WHAT NEEDS TO BE DONE — The whole listing should be written out again exactly.

RECORDS —
»»
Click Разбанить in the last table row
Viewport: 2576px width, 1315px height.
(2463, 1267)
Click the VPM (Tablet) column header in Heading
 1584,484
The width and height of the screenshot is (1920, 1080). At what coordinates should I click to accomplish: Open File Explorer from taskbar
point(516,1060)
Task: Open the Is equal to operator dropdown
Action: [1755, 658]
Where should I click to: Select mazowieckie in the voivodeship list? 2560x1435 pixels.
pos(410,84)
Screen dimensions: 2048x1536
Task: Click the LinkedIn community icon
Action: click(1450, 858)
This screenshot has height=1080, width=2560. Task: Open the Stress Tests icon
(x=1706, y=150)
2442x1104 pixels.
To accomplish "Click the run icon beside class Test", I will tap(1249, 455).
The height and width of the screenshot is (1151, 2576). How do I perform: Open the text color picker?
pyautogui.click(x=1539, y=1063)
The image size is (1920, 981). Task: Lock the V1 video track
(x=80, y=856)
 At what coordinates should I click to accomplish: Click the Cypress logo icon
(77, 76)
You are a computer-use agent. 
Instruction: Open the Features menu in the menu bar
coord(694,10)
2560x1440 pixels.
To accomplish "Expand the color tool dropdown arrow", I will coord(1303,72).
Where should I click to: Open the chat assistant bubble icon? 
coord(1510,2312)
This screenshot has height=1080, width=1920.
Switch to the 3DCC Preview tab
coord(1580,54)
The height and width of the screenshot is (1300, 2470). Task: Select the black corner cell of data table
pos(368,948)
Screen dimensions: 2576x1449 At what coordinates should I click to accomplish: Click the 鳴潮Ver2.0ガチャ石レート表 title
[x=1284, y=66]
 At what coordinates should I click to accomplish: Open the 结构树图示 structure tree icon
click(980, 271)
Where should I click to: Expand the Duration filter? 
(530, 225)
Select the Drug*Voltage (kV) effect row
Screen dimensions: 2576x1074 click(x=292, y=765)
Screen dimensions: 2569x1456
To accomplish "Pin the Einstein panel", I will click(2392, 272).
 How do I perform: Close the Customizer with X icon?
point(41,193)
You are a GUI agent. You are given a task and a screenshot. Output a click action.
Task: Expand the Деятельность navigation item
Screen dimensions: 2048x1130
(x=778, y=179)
««
ANSWER TO THE EXERCISE —
Click Разбанить in the last table row
Viewport: 2576px width, 1315px height.
(2463, 1267)
Click the VPM (Tablet) column header in Heading
 1584,484
The width and height of the screenshot is (1920, 1080). At what coordinates should I click to accomplish: Open File Explorer from taskbar
point(516,1060)
Task: Open the Is equal to operator dropdown
Action: [1755, 658]
Where should I click to: Select mazowieckie in the voivodeship list? 2560x1435 pixels.
pos(410,84)
Screen dimensions: 2048x1536
Task: Click the LinkedIn community icon
Action: click(1450, 858)
This screenshot has height=1080, width=2560. Task: Open the Stress Tests icon
(x=1706, y=150)
2442x1104 pixels.
To accomplish "Click the run icon beside class Test", I will tap(1249, 455).
The height and width of the screenshot is (1151, 2576). How do I perform: Open the text color picker?
pyautogui.click(x=1539, y=1063)
The image size is (1920, 981). Task: Lock the V1 video track
(x=80, y=856)
 At what coordinates should I click to accomplish: Click the Cypress logo icon
(77, 76)
You are a computer-use agent. 
Instruction: Open the Features menu in the menu bar
coord(694,10)
2560x1440 pixels.
To accomplish "Expand the color tool dropdown arrow", I will coord(1303,72).
Where should I click to: Open the chat assistant bubble icon? 
coord(1510,2312)
This screenshot has height=1080, width=1920.
Switch to the 3DCC Preview tab
coord(1580,54)
The height and width of the screenshot is (1300, 2470). Task: Select the black corner cell of data table
pos(368,948)
Screen dimensions: 2576x1449 At what coordinates should I click to accomplish: Click the 鳴潮Ver2.0ガチャ石レート表 title
[x=1284, y=66]
 At what coordinates should I click to accomplish: Open the 结构树图示 structure tree icon
click(980, 271)
Where should I click to: Expand the Duration filter? 
(530, 225)
Select the Drug*Voltage (kV) effect row
Screen dimensions: 2576x1074 click(x=292, y=765)
Screen dimensions: 2569x1456
To accomplish "Pin the Einstein panel", I will click(2392, 272).
 How do I perform: Close the Customizer with X icon?
point(41,193)
You are a GUI agent. You are given a task and a screenshot. Output a click action.
Task: Expand the Деятельность navigation item
Screen dimensions: 2048x1130
(x=778, y=179)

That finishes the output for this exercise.